#### [O que se pede]
Segundo o texto sobre TB Arthur, em que clube de Chicago o representante conheceu Arthur?

O representante conheceu Arthur em um clube de Chicago chamado Medusa’s no começo dos anos 90. “Naquela época, nosso selo favorito era o Wax Trax, mas acid e outras coisas tocavam no Medusa’s. Éramos apaixonados por música e a nossa jornada começou. Algum tempo depois, o TB me deu uma fita demo. Decidi me tornar o selo”, conta ele, que deu ao empreendimento o nome Test Pressing 312 Records.
“Vivíamos chapados, o que não é uma boa base para qualquer planejamento sólido de negócios”, complementa.
Quanto à intriga e obsessão que os lançamentos do TB Arthur inspiraram na comunidade underground do techno, o representante de Arthur acha que tudo se resume ao fascínio que os anos 90 representaram: um tempo em que a dance music era mais tribal e feita para a comunidade de pessoas que a apoiavam. “As pessoas não podiam pesquisar no Google os DJs que promoviam eventos ilegais, e o anonimato era incrivelmente útil para salvar a sua pele”, ele explica. “O anonimato também dava sustentação à ideia de que a música era da comunidade, maior do que o indivíduo. A abnegação é um tema comum quando psicodélicos estão em jogo, e ‘underground’ tinha um contexto diferente.”
“Além disso”, ele continua, “a festa do ‘olhem para mim’ é um evento ao qual ninguém deseja comparecer, certo? Não é divertido, não é interessante, mas, infelizmente, é um sinal dos tempos de hoje.”
Claro, o fascínio provocado pelo anonimato na era dos DJs superstar é óbvio. Uma audição pura, sem prejulgamentos, é um privilégio, e o anonimato se provou uma ferramenta eficaz para garantir que as pessoas assimilem a música sem ideias pré-concebidas. “O techno não ter um rosto tinha objetivos ideológicos”, Philip Sherburne escreveu em uma crítica recente de Power of Anonimity, do Steffi, no Ostgut Ton. “Era um lembrete de que o individuo era menos importante do que o coletivo.”
Mas o anonimato tem um lado negativo. Na era da informação, nada inspira mais uma investigação obsessiva do que uma informação negada. (Culpada.) Dizer simplesmente “ouça esta música” para alguém é tão eficaz quanto falar para uma pessoa parar de se coçar quando ela sente uma coceira. Managers espertos e o pessoal das relações públicas já descobriram isto, e é por isso que, além de caras como Redshape e Head Front Panel, também temos artistas pseudo-misteriosos como ZHU e Claptone.
Em última análise, conservo uma boa dose de ceticismo de que tudo isto possa ser um engodo. Mas o representante de Arthur insiste que não há nenhum DJ sorridente esperando nos bastidores para reivindicar a identidade de Arthur daqui alguns meses. “Seria muito engraçado, além de uma mentira descarada, se outra pessoa reivindicasse a autoria das jams do TB”, ele diz. “Coisas mais estranhas já aconteceram na história do house de Chicago.”

Dados extraídos de uma coleção
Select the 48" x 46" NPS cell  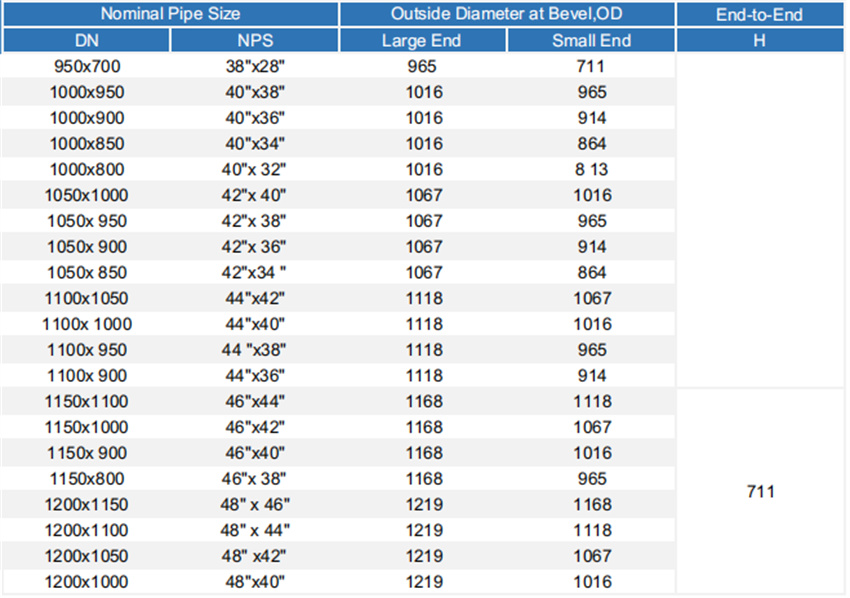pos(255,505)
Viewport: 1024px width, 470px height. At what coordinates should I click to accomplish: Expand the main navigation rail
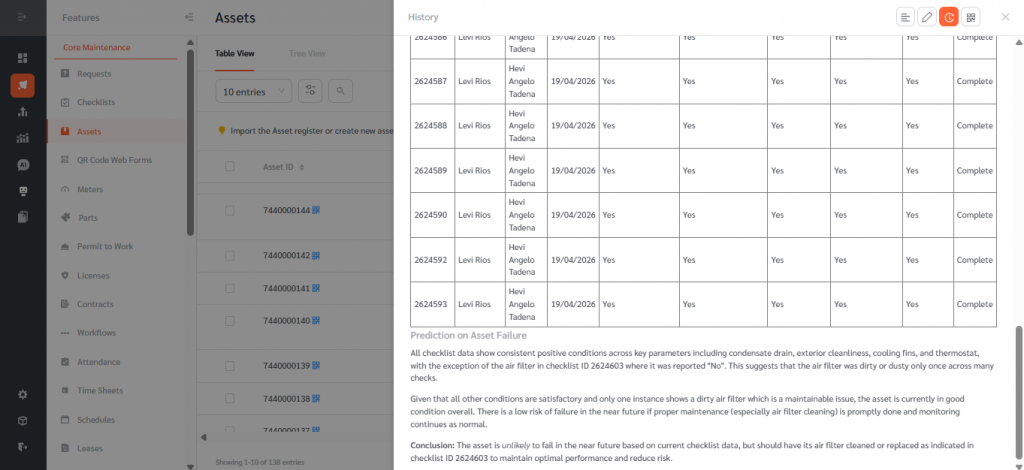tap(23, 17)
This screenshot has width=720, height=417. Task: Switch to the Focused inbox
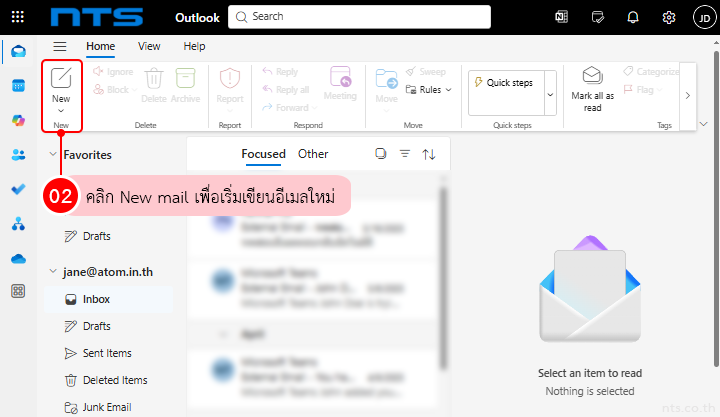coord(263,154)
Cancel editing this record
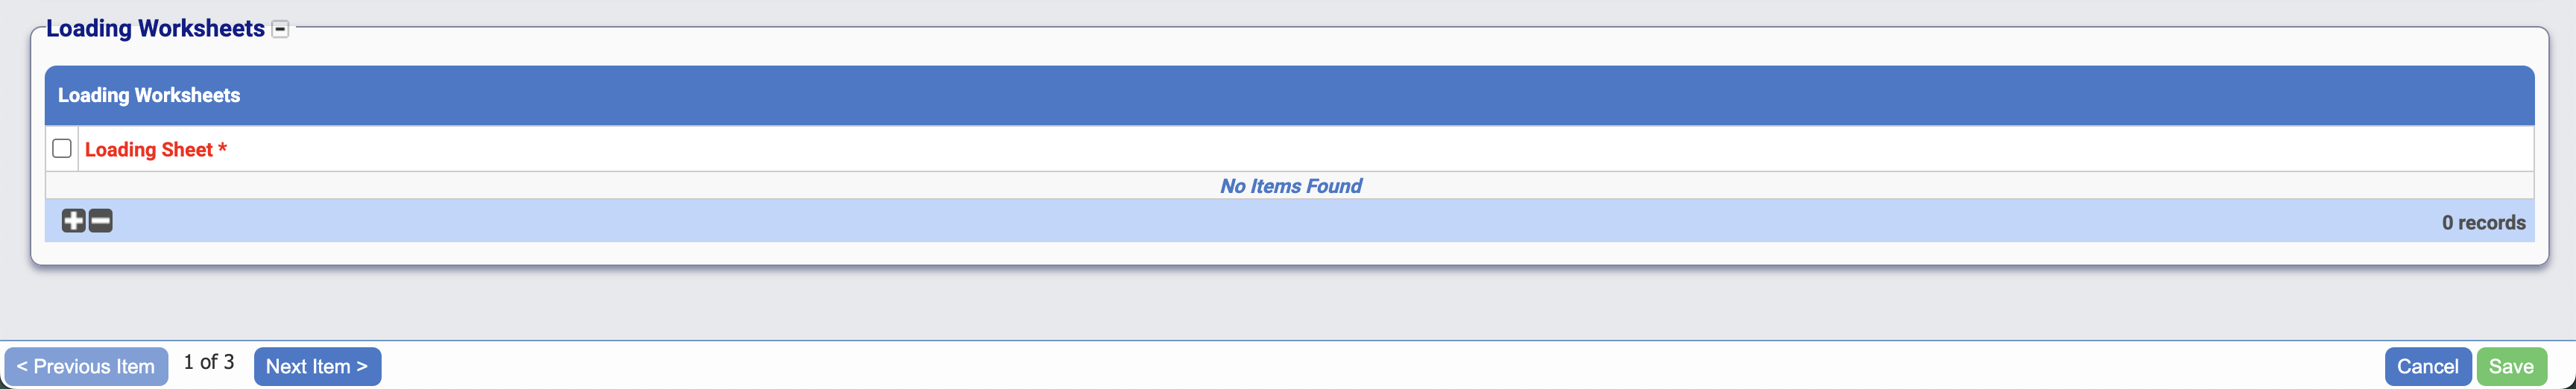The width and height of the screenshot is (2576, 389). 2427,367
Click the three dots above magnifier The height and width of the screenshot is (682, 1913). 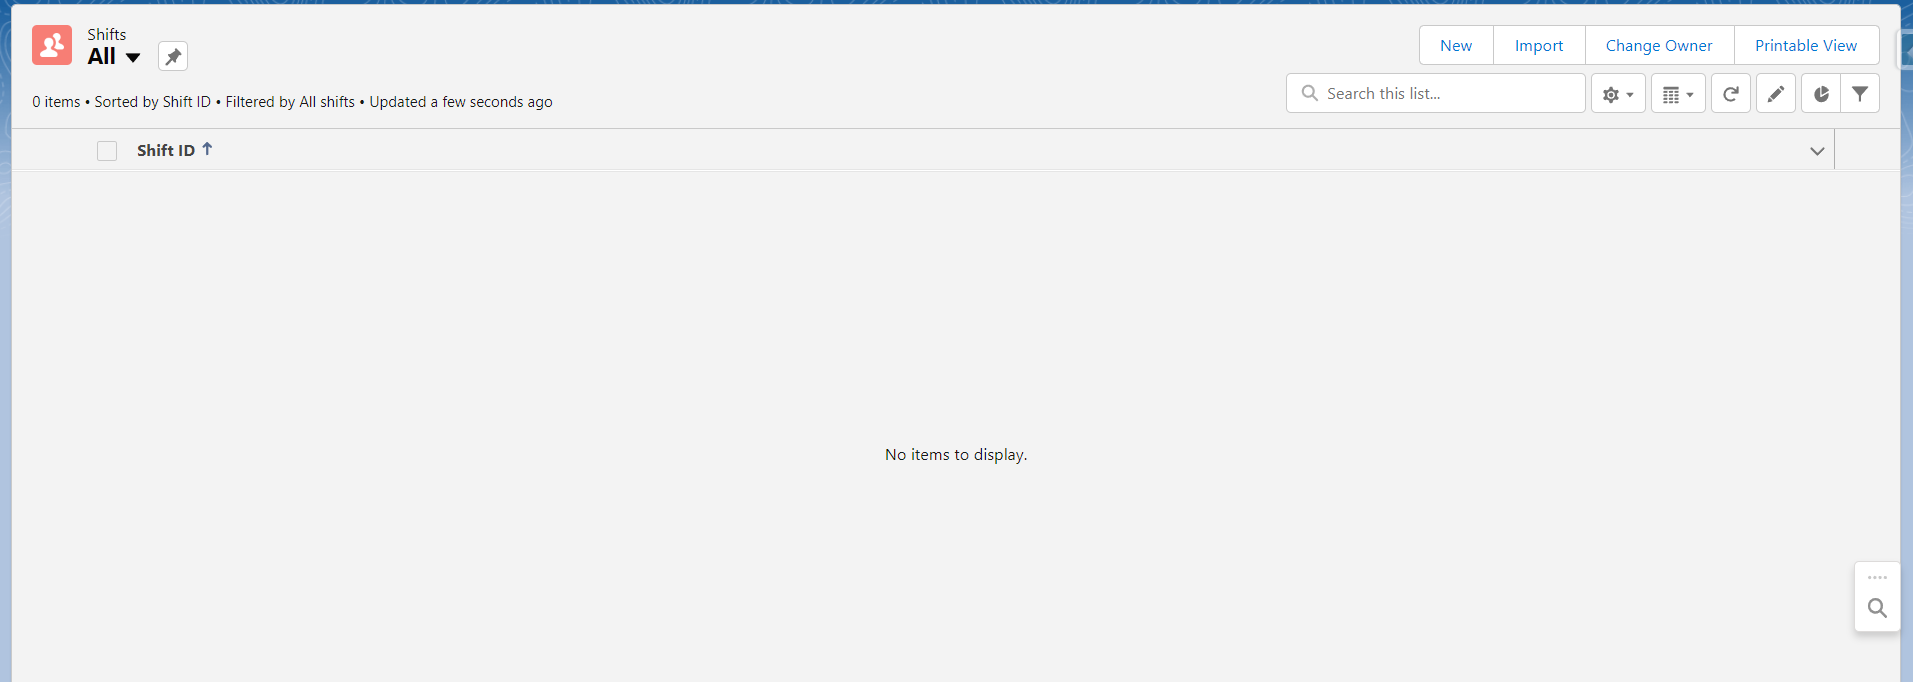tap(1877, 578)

#### [Resposta]
Em um clube chamado Medusa’s, no começo dos anos 90.